**Provided text:**
[Start of Attachment]
METHODS: Graduating students completing their final year of medical education at Sidney Kimmel Medical College of Thomas Jefferson University were sent an e-mail invitation to complete a virtual OPM module. The module consisted of eight interactive patient cases that introduced topics through a case-based learning system, challenging students to make decisions and answer knowledge questions about the patient care process. An identical pre- and posttest were built into the module to measure general and case-specific learning objectives, with responses subsequently analyzed using the Wilcoxon matched-pairs signed-rank test.
RESULTS: Forty-three students (19% response rate) completed the module. All median posttest responses ranked significantly higher than paired median pretest responses (p <  0.05). Comparing the paired overall student baseline score to module completion, median posttest ranks (Mdn = 206, IQR = 25) were significantly higher than median pretest ranks (Mdn = 150, IQR = 24) (p <  0.001). Regarding paired median Perceived Competence Scale metrics specifically, perceived student confidence, capability, and ability in opioid management increased from "disagree" (2) to "agree" (4) (p <  0.001), and student ability to meet the challenge of opioid management increased from "neither agree nor disagree" (3) to "agree" (4) (p <  0.001). Additionally, while 77% of students reported receiving OP training in medical school, 21% reported no history of prior training.
CONCLUSION: Implementation of a virtual, interactive module with clinical context is an effective framework for improving the OPM knowledge, attitudes, and perceived competence of fourth-year medical students. This type of intervention may be an important method for standardizing and augmenting the education of future prescribers across multiple institutions.
[End of Attachment]
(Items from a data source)
[Start of Attachment]
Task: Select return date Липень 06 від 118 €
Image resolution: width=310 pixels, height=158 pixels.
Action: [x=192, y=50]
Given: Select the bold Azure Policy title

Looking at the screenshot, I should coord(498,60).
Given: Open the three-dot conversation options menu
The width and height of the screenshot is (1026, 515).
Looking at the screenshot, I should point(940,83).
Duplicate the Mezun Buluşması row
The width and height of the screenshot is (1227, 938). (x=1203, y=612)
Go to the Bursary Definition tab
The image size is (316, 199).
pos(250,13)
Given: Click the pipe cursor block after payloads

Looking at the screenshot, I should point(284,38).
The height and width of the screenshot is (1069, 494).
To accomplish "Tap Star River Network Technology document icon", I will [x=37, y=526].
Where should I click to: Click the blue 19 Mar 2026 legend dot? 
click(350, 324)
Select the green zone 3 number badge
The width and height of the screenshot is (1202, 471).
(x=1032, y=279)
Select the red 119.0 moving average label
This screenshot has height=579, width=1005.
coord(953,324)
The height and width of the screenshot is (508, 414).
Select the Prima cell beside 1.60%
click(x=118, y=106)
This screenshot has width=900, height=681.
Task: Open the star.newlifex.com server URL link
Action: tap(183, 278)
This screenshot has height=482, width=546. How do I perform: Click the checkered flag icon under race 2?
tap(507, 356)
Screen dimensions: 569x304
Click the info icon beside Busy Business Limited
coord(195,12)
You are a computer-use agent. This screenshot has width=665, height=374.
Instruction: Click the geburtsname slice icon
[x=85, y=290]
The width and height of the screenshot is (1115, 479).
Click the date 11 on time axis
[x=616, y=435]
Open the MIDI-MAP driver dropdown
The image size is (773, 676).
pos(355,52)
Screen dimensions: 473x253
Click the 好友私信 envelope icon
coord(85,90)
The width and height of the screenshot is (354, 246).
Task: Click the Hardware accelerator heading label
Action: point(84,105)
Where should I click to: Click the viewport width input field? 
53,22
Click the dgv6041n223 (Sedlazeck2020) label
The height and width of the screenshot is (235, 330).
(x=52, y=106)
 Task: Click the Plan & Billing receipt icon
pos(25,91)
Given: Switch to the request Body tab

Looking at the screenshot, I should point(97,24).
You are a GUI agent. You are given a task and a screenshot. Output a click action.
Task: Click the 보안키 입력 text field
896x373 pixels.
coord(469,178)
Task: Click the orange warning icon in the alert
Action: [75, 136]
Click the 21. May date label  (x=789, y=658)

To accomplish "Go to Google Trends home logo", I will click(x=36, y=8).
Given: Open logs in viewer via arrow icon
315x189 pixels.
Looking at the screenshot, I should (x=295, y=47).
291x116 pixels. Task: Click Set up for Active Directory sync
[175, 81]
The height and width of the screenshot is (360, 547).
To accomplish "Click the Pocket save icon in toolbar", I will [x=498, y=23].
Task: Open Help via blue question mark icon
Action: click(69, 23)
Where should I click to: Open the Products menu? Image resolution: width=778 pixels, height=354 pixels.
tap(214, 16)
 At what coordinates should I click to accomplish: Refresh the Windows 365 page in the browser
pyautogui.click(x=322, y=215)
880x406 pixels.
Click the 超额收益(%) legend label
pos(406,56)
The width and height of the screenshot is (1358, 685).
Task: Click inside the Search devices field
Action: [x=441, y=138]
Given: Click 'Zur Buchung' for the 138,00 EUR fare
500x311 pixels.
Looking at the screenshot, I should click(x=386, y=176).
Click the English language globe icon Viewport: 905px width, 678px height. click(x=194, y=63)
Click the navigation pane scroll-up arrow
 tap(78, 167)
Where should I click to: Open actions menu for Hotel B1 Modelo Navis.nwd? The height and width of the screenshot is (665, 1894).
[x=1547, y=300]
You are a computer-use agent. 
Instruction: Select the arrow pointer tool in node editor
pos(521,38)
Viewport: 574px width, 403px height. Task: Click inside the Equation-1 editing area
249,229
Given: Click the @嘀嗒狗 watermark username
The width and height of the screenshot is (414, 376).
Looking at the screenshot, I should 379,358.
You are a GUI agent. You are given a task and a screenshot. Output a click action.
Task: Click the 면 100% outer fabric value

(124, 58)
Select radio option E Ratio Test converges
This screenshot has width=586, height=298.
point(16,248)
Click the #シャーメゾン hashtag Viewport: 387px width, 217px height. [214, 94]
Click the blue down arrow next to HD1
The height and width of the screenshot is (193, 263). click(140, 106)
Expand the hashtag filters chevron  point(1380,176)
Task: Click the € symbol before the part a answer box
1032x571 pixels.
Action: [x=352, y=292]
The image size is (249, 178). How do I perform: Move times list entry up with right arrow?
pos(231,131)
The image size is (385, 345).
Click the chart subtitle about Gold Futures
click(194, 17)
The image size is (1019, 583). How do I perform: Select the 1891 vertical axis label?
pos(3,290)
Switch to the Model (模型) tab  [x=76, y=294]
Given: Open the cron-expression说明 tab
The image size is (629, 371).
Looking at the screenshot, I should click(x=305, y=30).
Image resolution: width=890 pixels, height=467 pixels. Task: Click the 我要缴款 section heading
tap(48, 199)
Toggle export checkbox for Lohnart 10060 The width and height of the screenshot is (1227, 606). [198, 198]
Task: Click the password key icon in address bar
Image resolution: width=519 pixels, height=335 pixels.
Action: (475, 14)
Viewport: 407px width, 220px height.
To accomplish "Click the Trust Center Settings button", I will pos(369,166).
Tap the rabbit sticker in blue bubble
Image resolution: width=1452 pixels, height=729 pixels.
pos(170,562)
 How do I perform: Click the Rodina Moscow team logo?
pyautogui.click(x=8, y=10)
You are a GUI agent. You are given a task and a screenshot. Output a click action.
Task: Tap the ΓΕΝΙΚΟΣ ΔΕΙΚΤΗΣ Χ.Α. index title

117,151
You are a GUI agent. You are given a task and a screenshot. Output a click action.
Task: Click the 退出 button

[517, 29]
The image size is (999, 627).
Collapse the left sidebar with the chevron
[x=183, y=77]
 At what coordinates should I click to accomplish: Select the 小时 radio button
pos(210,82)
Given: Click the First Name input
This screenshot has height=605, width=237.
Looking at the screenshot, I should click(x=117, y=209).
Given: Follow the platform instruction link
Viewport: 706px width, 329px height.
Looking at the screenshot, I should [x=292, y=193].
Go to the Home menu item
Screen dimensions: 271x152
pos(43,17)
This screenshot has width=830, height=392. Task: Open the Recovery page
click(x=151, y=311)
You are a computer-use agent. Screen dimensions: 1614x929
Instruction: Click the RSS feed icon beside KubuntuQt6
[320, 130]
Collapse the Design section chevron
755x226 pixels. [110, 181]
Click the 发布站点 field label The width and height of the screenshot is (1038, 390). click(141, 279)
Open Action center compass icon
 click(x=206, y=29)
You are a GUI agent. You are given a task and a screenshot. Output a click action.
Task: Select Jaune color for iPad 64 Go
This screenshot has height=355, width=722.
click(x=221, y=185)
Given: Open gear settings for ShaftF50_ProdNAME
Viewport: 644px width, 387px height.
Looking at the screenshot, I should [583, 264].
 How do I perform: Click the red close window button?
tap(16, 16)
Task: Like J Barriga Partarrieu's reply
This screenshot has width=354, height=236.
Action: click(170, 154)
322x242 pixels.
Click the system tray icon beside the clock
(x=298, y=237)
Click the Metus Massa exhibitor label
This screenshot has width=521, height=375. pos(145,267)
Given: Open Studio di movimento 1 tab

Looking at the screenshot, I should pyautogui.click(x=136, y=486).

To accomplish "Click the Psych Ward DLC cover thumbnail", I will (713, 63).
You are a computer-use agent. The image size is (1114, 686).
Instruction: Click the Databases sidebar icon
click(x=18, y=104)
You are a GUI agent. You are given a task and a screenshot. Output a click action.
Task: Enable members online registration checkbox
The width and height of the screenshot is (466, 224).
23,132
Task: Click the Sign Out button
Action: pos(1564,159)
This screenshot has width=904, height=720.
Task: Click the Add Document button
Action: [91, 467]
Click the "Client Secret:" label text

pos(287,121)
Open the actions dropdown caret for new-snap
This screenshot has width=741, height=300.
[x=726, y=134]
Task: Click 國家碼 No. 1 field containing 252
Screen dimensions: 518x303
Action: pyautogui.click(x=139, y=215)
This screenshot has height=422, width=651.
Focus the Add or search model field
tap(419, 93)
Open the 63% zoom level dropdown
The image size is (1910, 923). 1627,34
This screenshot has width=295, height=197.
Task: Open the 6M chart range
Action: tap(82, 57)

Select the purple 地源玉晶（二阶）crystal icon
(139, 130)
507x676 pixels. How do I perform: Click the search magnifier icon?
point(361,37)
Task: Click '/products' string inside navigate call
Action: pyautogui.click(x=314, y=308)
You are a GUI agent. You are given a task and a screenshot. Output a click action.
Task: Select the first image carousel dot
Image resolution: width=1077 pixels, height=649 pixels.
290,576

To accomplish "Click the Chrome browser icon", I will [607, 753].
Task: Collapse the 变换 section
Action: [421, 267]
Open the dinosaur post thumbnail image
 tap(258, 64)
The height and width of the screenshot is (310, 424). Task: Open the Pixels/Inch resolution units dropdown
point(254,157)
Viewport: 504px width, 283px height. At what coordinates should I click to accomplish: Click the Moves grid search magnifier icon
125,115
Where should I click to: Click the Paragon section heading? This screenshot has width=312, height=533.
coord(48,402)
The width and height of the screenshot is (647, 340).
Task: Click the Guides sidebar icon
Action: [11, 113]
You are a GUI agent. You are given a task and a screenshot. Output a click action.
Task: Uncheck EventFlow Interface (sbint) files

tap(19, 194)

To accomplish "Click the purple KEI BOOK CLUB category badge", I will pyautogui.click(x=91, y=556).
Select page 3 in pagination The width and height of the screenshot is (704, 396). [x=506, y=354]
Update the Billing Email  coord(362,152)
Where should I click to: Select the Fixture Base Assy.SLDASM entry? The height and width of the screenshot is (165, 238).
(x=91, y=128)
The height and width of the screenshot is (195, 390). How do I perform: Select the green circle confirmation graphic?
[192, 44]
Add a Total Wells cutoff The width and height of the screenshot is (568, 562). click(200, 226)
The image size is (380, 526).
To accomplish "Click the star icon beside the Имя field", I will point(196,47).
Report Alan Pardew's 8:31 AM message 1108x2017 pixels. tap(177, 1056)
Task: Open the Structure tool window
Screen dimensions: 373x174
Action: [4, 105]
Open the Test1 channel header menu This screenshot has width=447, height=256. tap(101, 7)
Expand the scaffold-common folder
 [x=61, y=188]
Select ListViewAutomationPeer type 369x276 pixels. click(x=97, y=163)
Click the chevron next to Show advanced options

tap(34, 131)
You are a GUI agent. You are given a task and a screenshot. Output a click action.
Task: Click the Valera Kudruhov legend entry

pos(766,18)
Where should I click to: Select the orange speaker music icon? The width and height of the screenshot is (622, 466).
[End of Attachment]
**Exercise requirements:**
1/ From the study summary, extract the passage starting with "METHODS: Graduating students" and going on through "matched-pairs signed-rank test.".
2/ Answer these questions using the study summary:
(a) How many students completed the module?
(b) How many interactive patient cases made up the module?
(c) Which test was used to analyze the pretest and posttest responses?
3/ Decide whether each statement agrees with the study summary, and support each yes or no with the deciding words from it:
(a) The pretest and the posttest in the module were different from each other.
(b) The median posttest rank was 206.
(c) Every student reported receiving OP training in medical school.

**Expected results:**
1/
METHODS: Graduating students completing their final year of medical education at Sidney Kimmel Medical College of Thomas Jefferson University were sent an e-mail invitation to complete a virtual OPM module. The module consisted of eight interactive patient cases that introduced topics through a case-based learning system, challenging students to make decisions and answer knowledge questions about the patient care process. An identical pre- and posttest were built into the module to measure general and case-specific learning objectives, with responses subsequently analyzed using the Wilcoxon matched-pairs signed-rank test.

2/
(a) Forty-three students completed the module, a 19% response rate.
(b) Eight.
(c) The Wilcoxon matched-pairs signed-rank test.

3/
(a) No: "An identical pre- and posttest were built into the module"
(b) Yes: "median posttest ranks (Mdn = 206, IQR = 25)"
(c) No: "while 77% of students reported receiving OP training in medical school, 21% reported no history of prior training"